Kraft Foods Inc reported a higher-than-expected 11 percent rise in quarterly profit and raised its full-year forecast as the largest North American food maker benefits from price increases, cost cuts and people eating more meals at home.
The results came after food makers General Mills Inc and Kellogg Co also posted stronger-than-expected results and raised full-year forecasts in recent weeks.
Those reports had helped to bolster Kraft's shares, which had risen roughly 11 percent since the start of July. In late trading on Tuesday, its shares declined 1.4 percent.
Investors expected Kraft to probably beat expectations this quarter as well, and also raise their outlook, said Edward Jones analyst Matt Arnold of the stock's pullback in late trading.
He said the quarterly results show Kraft is gaining traction from the restructuring program it implemented in recent years.
Kraft, which makes Oreo cookies, Maxwell House coffee and a host of other well-known products, said net income attributable to Kraft Foods rose to $827 million, or 56 cents a share, in the second quarter, from $745 million, or 49 cents a share, a year earlier.
Analysts, on average, forecast earnings of 54 cents per share, according to Reuters Estimates.
In recent years, Kraft has cut production costs while spending more on advertising and product development to help it garner higher prices and fend off competition from lower-priced store brands.
It has also focused its advertising on saving money for consumers, such as showing the difference between the cost of a DiGiorno frozen pizza and a restaurant pizza, or the lower cost of Kool-Aid versus soda.
Chief Executive Officer Irene Rosenfeld said in an interview that consumers are eating more meals at home, helping spur sales of its sliced meats, Kraft Singles cheese slices and boxes of its Kraft Macaroni & Cheese.
As the food maker looks to introduce new products, she said Kraft will continue to focus more heavily on developing value-oriented items that appeal to today's frugal shoppers.
Kraft said net revenue fell 5.9 percent to $10.2 billion, hurt by the impact of the stronger dollar, which lessens the dollar value of sales made overseas.
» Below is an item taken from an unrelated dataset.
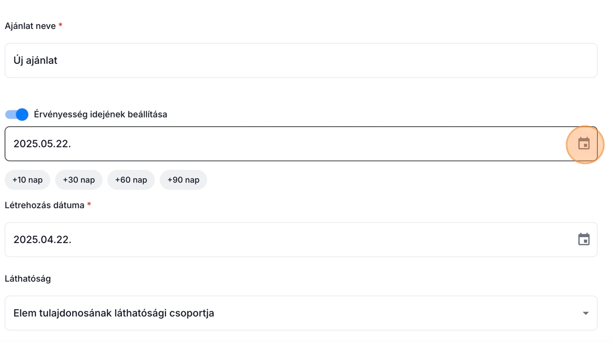Disable the Érvényesség idejének beállítása switch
Organic revenue, a measure of sales that excludes currency fluctuations, acquisitions and divestitures, rose 2.9 percent, helped by higher prices.
Its margins increased 1.9 percentage points to 15.1 percent compared with a year earlier, helped by the elimination of less profitable product lines.
Kraft now expects 2009 earnings per share to be at least $1.93, up from an earlier view of $1.88 per share. It still expects 2009 organic net revenue growth of approximately 3 percent.
Its shares fell to $27.93 after closing on the New York Stock Exchange at $28.34.